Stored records
'''

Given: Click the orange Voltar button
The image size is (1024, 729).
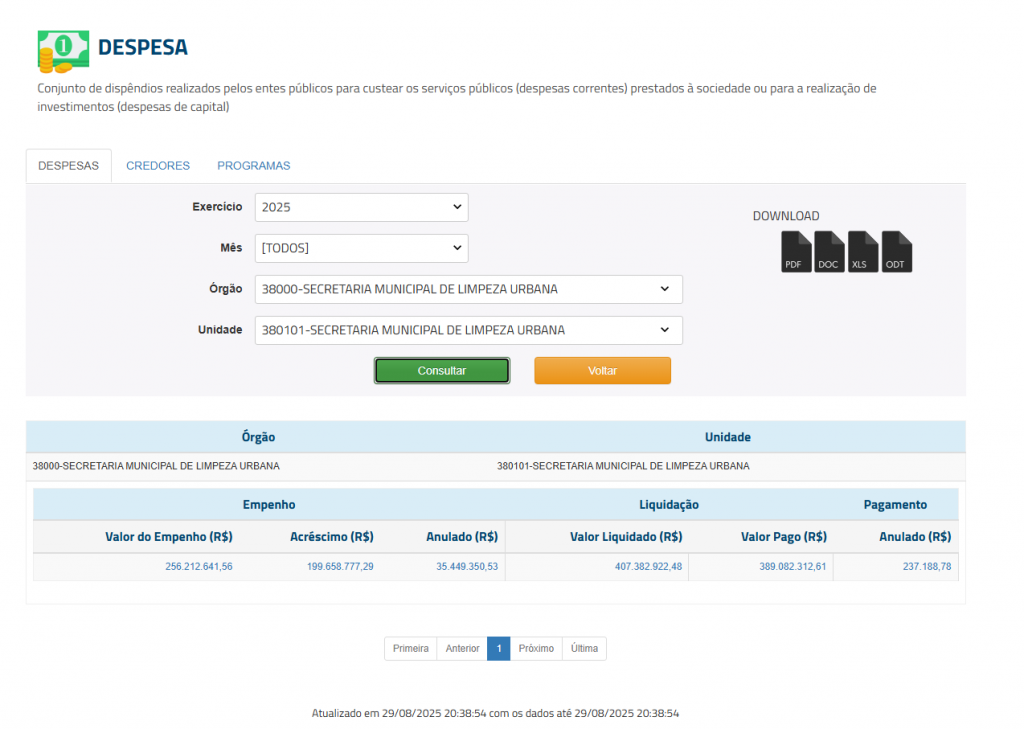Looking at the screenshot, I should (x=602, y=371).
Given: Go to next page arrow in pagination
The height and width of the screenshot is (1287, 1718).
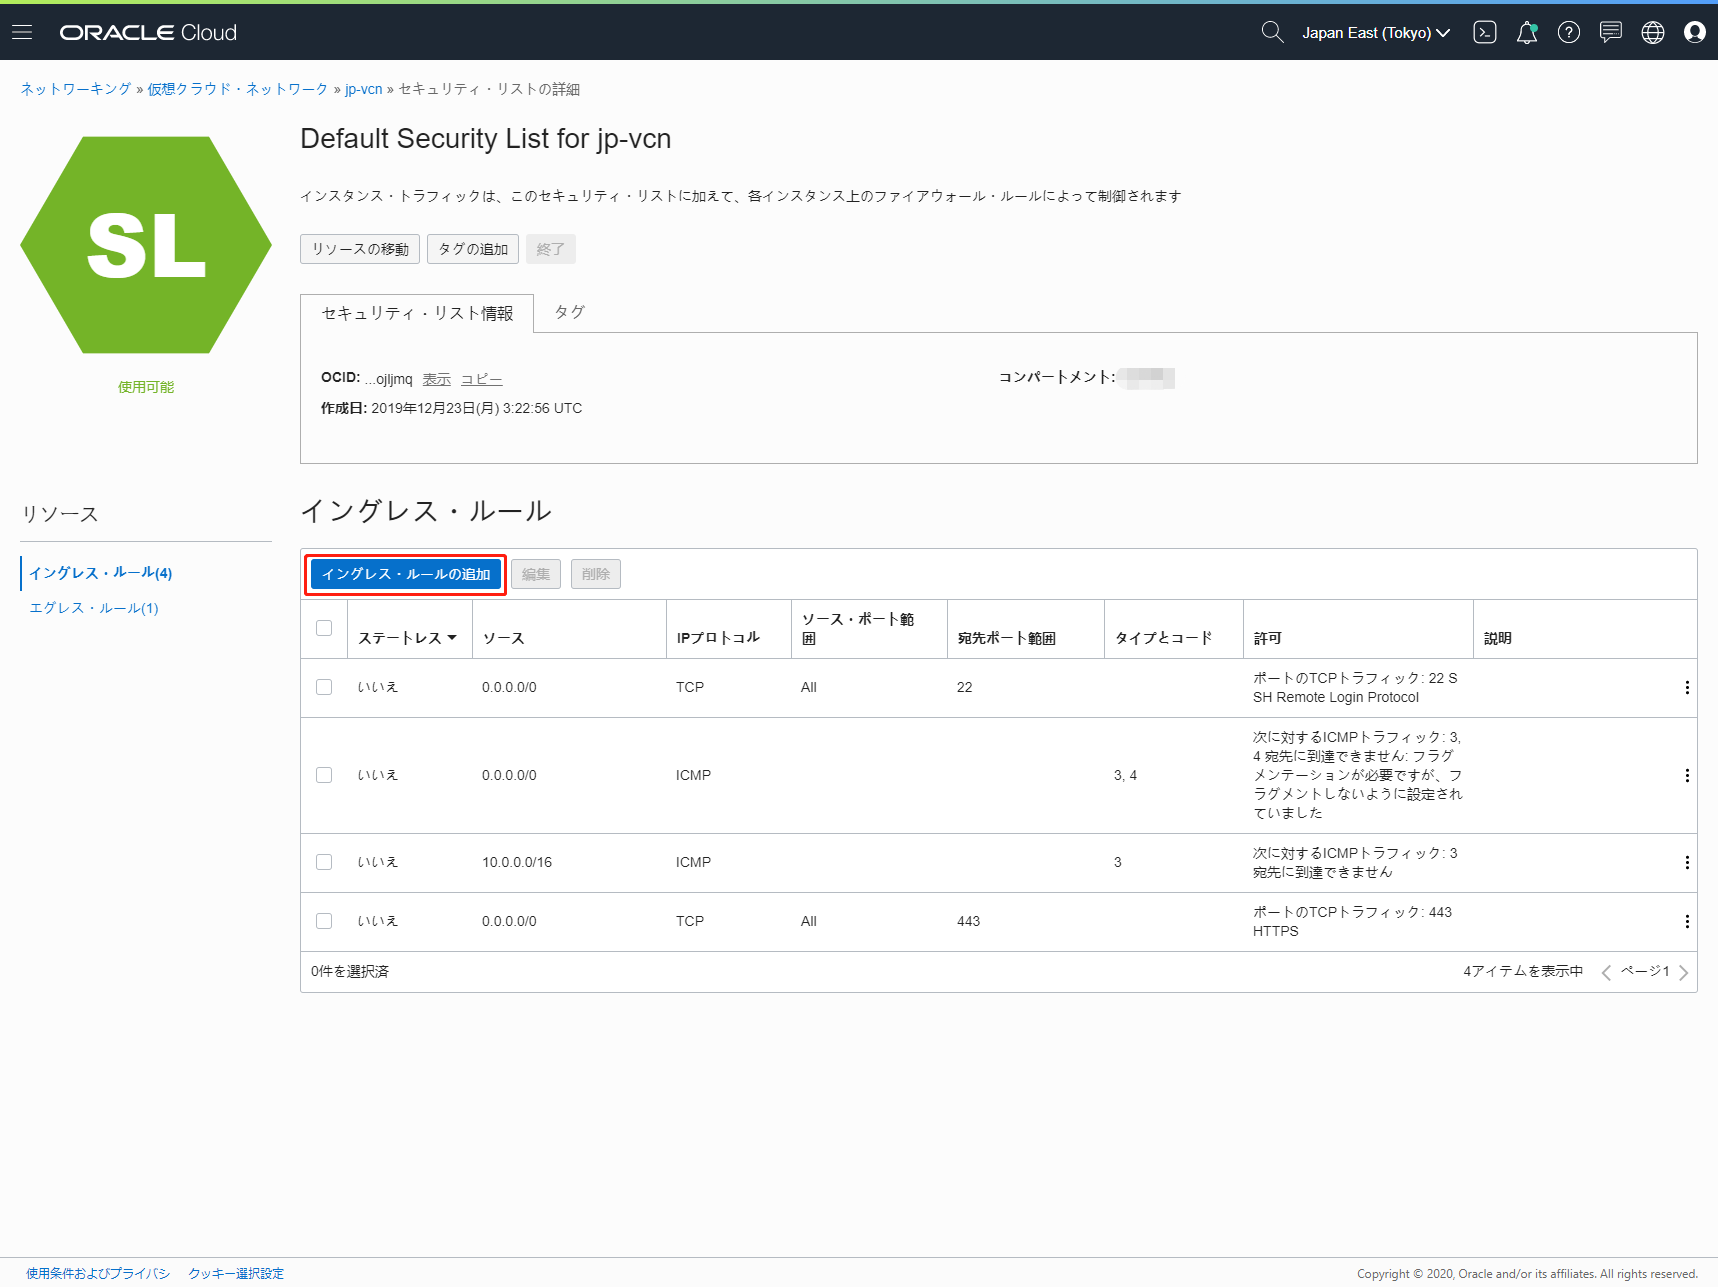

'''

# TASK OBJECTIVE
Copy each line above precisely, dropping the pictures.

# ANSWER BOX
Given: Click the orange Voltar button
The image size is (1024, 729).
Looking at the screenshot, I should (x=602, y=371).
Given: Go to next page arrow in pagination
The height and width of the screenshot is (1287, 1718).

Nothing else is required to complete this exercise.